People screwing up on verification can mess up the whole thing." Rings true as I think of mask costs and Intel's recall. The other person said this: "People can do a design without much skill and it might mostly work right. "Being able to discover a bug via verification is the skillful part." People like me wanting to cheat it without RTL are apparently screwed lol.
BERKELEY QARC PRINTING PRO
With at least one pro on team, maybe two if mixed signal. If it's really grunt work, then all these amateurs digging into actual HDL wanting to do great things might get it done if they leverage FPGA or ASIC-proven I.P. That's actually good news and hopeful for people my research supports given stuff you worked on. "The rest of us idiots are doing straight Verilog RTL because SOC level is more about gluing a lot of different modules together with low level logic."
BERKELEY QARC PRINTING SOFTWARE
Sounds like hardware equivalent of wrappers in cross-language, software development. I worried about that as it's a common problem in any domain integrating different languages or models. " There's no way to use these HLS tools unless the third parties feel like writing a model for their IP in your choice of HLS tool language." The Verilog RTL parts run in the Verilog simulator while the MyHDL parts run in the MyHDL simulator. Reading up on it a bit more, it sounds very promising for the future.

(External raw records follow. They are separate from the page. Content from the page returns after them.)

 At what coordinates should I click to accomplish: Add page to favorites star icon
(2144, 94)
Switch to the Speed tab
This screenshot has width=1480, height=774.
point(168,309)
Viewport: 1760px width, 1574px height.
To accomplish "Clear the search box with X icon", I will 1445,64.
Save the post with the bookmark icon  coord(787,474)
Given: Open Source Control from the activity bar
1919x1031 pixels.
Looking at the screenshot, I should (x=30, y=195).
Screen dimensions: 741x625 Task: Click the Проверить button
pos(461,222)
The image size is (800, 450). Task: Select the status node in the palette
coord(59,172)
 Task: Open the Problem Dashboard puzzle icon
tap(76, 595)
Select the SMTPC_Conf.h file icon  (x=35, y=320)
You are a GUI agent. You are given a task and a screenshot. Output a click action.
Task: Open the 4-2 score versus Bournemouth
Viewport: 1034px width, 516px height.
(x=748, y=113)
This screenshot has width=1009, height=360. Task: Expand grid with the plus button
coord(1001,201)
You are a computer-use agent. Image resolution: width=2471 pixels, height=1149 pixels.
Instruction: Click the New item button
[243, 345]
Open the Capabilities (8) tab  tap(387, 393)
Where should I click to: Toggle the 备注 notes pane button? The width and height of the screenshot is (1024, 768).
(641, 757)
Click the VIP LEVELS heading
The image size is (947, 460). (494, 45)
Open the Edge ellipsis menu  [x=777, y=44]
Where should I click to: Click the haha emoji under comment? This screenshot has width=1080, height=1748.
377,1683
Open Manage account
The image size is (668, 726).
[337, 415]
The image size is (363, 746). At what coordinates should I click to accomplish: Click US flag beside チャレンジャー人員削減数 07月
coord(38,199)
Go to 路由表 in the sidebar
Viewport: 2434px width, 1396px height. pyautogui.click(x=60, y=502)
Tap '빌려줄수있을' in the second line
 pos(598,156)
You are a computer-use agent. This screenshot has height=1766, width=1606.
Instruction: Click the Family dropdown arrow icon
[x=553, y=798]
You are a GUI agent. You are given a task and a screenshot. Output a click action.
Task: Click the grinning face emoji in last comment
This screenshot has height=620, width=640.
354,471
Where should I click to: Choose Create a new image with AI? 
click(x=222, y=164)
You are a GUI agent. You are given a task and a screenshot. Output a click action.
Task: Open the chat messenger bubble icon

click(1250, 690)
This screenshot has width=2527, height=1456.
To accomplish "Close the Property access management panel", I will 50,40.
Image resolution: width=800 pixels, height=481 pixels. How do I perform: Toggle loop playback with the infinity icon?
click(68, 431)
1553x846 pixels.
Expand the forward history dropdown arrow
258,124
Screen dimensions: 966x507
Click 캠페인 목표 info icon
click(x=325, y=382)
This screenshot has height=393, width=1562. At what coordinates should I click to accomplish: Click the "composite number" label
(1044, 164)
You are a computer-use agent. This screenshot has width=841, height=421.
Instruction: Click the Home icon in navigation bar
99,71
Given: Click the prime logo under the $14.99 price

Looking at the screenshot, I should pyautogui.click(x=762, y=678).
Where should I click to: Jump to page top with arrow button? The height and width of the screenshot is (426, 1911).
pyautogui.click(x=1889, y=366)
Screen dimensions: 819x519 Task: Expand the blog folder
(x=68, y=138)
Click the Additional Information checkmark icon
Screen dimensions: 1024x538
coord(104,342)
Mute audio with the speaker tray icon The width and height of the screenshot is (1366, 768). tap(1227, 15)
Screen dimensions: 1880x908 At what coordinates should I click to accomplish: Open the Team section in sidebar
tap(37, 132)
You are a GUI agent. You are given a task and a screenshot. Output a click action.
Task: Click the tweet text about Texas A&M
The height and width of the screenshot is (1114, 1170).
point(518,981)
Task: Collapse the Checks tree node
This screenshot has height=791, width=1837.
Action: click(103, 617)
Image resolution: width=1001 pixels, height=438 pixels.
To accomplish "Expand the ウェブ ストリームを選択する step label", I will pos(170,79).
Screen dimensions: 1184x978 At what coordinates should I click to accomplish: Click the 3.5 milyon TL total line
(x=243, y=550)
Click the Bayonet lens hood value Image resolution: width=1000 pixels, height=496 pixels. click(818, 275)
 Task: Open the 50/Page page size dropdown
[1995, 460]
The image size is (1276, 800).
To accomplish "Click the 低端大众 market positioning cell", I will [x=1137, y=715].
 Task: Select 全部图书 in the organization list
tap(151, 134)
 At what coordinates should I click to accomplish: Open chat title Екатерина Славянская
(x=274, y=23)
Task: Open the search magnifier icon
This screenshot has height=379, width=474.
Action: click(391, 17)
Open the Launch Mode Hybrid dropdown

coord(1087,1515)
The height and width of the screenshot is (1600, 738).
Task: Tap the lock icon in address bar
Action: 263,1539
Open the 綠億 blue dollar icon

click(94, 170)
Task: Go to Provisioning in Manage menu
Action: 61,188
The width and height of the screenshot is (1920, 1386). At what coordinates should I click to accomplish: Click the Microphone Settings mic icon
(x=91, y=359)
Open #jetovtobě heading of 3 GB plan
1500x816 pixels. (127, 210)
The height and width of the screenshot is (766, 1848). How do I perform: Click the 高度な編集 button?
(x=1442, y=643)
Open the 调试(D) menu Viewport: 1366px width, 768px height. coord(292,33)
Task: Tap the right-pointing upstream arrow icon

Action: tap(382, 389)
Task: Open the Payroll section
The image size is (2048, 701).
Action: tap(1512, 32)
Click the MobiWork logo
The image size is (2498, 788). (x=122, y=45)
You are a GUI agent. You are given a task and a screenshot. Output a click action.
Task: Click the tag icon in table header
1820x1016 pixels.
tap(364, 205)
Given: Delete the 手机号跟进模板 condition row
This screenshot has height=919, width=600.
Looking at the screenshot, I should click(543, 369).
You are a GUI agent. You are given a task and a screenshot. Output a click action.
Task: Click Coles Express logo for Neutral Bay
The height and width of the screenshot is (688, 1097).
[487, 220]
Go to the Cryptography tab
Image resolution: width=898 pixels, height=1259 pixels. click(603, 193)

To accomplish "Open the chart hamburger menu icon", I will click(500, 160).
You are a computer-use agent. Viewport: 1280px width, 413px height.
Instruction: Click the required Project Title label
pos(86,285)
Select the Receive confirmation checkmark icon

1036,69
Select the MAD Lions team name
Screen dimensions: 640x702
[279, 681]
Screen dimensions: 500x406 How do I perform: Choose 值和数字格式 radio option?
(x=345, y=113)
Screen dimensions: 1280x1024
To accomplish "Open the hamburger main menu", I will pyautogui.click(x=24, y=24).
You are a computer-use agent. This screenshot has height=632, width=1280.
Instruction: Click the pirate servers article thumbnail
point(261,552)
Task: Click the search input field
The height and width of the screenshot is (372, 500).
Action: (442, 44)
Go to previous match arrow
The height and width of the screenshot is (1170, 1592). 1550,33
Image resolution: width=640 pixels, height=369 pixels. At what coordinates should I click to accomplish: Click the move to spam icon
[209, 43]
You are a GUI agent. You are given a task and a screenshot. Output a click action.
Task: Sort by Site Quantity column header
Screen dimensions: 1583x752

This is where the cosimulation that MyHDL supports is so handy. Being able to discover a bug via verification is the skillful part. But your job is more about linking together static libraries that already work. It really is like building Word with assembler. Maybe there's a tool here or there that generates a little Verilog from some other language for you but that is very piecemeal. The rest of us idiots are doing straight Verilog RTL because SOC level is more about gluing a lot of different modules together with low level logic. Same goes for the RISCV stuff: They can run Chisel sims because they wrote every part of the design in Chisel. No doubt guys like Intel can use the fancy HLS tools on their SOC because they own every module in the design. Verification in the high level language would be tough work until those gaps are filled. This means you would have gaps in your HL design everywhere their stuff fits in. There's no way to use these HLS tools unless the third parties feel like writing a model for their IP in your choice of HLS tool language. Additional advantage that it's open so it can be reviewed for subversion if one is willing to invest the effort.įor SOCs that I was involved with (DSPs, mobile phone SOC, wifi SOC), you are bringing together a lot of different IP from various sources. Just like to know if it's a decent HLS tool compared to FPGA or EDA company offerings. they sell is so cheap that it's either (a) crap or (b) the result of a productive, synthesis tool (Cx). Note: I'd love for some people familiar with ASIC or FPGA design to check out Cx-Lang to see if it's good for beginners getting results on FPGA's. So, here's a few that you might have not heard of.Ĭaisson - language-based security meets HDLĬx-Lang - A statically-typed, c-like, HLL for hardware One of the more unusual uses of it was Chisel-Q for quantum computing:Ĭhisel is pretty well-known in academic, hardware community. Chisel is a nice toolkit that proved itself in the Rocket processor.